A flat shot in tennis is made by striking the ball at a neutral level.  Unlike the backspin and topspin the ball is hit with a swipe at neutral level. This effect is created by driving through the ball to push it forward rather than brushing up or down the back creating spin.  The shot is commonly used for power and helps quicken the pace on the ball during play.

Uses of the Flat Shot
Flat shots have many applications in tennis, particularly on the serve.

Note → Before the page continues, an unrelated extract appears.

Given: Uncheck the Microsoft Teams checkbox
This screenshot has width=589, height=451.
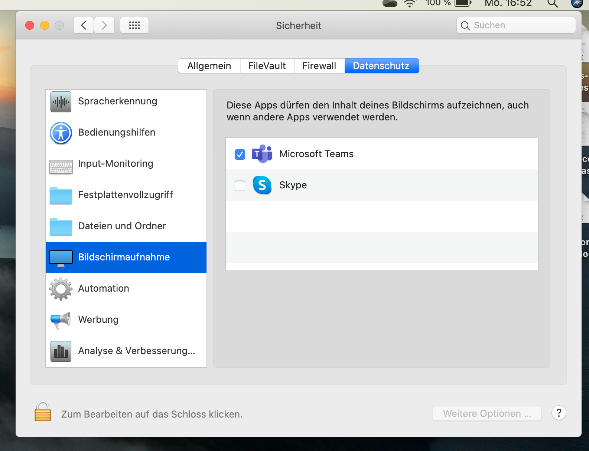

The flat serve is most often used for a first serve, due to its speed and little room for error. Most flat serves fly straight through the air and bounce relatively medium-low in comparison to other types of serves. They are characterized by their speed and placement. A good flat serve should be aimed along the center of the court, where the net is lowest, in order to maximize chances of landing the serve. Although the placement of this serve is generally the same, its speed at arrival is often used to generate aces or service winners. Many professional players utilize strong flat serves, such as Robin Söderling and Andy Roddick.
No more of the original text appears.